The Southern Rebels then attack the palace, and America runs into Maxon leaving the hospital wing on her way to the gardens. He is acting weird and seems to be in pain. They get locked in a safe room and Maxon is forced to tell America that his father had whipped him after America's stunt on The Report and she cleans him up. She asks Maxon what the other scars are for, and he says they were for things he had said, done, or known. He reveals that it has been happening for a while. They talk about their feelings and Maxon explains his interactions with Celeste and him becoming close to Kriss. They kiss and imply that they love each other. Once America thinks she is going home, she realizes how much Maxon means to her and that she is going to fight for him and his love once he convinces his father to give her one last chance to behave.

== Characters ==
- America Singer – The protagonist and narrator of the novel. She is a member of the Elite.
- Maxon Schreave – Prince of Illéa, he must eventually decide which of the Elite to select as a wife. He enjoys photography.
- Aspen Leger – A palace guard and America's ex-boyfriend. He has dark hair and was formerly a Six.
- Marlee Tames – A member of the Elite and best friend of America, she harbors a secret. She is described as blonde and bubbly by America.
- Kriss Ambers – A member of the Elite and is a Three. America remarks that Kriss has grown closer to Maxon throughout the course of the book.
- Elise Whisks – A member of the Elite who has family connections to New Asia, a country that Illéa is at war with.
- Natalie Luca – A member of the Elite who deals with a family tragedy.
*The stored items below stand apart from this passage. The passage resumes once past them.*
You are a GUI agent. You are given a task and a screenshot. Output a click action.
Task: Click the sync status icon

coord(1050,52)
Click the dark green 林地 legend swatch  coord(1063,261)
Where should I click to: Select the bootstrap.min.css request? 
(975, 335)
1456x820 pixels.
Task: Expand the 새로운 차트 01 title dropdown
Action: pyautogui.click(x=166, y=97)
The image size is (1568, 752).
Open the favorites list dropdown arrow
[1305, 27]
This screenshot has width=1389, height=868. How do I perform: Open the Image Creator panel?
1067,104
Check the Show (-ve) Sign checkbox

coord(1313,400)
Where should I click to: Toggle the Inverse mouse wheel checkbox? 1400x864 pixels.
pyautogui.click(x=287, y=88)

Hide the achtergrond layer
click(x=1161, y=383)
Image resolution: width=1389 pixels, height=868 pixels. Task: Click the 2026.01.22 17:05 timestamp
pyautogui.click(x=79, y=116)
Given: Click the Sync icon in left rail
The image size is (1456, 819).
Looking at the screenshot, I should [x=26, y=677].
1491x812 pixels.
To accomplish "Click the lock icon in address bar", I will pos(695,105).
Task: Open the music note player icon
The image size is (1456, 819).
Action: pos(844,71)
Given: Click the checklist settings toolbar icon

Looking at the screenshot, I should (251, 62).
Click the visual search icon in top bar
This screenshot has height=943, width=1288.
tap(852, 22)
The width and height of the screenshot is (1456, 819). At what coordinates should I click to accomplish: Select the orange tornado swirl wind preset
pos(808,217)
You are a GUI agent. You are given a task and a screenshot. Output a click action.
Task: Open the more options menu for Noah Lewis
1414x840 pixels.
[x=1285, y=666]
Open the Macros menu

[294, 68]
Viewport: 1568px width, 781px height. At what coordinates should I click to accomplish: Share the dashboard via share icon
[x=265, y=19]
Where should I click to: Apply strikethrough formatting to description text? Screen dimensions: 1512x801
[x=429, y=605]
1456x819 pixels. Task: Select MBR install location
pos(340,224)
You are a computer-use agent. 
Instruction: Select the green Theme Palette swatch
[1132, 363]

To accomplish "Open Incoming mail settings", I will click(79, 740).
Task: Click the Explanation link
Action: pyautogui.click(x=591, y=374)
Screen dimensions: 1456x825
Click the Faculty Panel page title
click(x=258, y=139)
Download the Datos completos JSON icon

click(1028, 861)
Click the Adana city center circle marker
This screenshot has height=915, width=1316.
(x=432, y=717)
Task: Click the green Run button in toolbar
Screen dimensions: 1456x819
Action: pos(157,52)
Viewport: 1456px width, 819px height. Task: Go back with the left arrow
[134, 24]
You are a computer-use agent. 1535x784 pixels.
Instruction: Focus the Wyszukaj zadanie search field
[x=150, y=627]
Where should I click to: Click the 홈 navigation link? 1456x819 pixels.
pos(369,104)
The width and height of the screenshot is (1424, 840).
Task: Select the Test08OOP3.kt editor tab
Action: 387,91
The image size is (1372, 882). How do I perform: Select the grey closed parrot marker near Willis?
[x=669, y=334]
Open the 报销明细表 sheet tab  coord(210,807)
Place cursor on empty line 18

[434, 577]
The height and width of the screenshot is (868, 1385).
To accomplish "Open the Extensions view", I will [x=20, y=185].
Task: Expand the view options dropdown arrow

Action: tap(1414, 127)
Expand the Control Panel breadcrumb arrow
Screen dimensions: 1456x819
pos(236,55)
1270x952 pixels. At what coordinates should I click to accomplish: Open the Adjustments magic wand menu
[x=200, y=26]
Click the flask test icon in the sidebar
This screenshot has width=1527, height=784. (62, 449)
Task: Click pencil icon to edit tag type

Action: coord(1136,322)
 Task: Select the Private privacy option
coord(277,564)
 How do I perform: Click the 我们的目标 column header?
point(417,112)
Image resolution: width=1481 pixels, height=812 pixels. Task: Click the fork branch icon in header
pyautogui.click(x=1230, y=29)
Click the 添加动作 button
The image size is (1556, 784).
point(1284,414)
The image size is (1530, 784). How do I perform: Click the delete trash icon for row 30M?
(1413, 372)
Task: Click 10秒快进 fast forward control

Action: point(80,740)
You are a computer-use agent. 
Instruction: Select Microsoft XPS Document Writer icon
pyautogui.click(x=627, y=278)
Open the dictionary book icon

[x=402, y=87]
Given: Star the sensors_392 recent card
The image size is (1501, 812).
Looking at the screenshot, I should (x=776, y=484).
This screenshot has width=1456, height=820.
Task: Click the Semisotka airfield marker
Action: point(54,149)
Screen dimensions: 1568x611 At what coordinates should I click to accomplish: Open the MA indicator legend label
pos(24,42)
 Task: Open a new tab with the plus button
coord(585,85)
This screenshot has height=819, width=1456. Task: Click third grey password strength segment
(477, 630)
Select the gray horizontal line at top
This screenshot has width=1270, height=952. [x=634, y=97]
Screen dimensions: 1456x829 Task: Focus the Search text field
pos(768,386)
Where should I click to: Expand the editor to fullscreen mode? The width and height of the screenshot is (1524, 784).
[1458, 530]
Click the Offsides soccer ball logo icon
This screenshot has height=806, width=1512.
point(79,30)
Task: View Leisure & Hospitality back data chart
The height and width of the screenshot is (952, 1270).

She is viewed by America as someone who has her head in the clouds.
- Celeste Newsome – A member of the Elite, she is a Two and worked as a model. Celeste and America do not get along and are often in conflict.
- Clarkson Schreave – King of Illéa and Maxon's father, he is often seen as strict. The girls react with fear when he gets angry. America dislikes him.
- Amberly Schreave – Queen of Illéa and Maxon's mother. She is from the south and was a Four until she married King Clarkson at the end of his Selection. She is described as kind by America and mentors the selected girls.
- Carter Woodwork – A palace guard.

== Promotion ==
Cass went on The Dark Days Of Summer Tour in 2013 to promote the book. She also released teasers and spoilers through her publisher HarperTeen in preparation for the release.

== Reception ==
The book received mixed critical reviews. Kirkus Reviews called it "vapid", but they also described the book as a "fast read." The Elite has an editor ranking of 4.5 out of 5 stars on YA Books Central. The book was reviewed favorably by some consumers with a user rating on YA Books Central of 4.1 out of 5 stars. The book was well received commercially. The week of May 12, 2013 it was number one on The New York Times Best Sellers List for the Young Adult Category. The novel also performed well in ibook sales ranking at 9 in the Children's and Teen Category the week of May 25, 2014. As of May 11, 2014 The Elite, together with The Selection, has sold over 800,000 copies. Also, 26 territories have the rights to the series.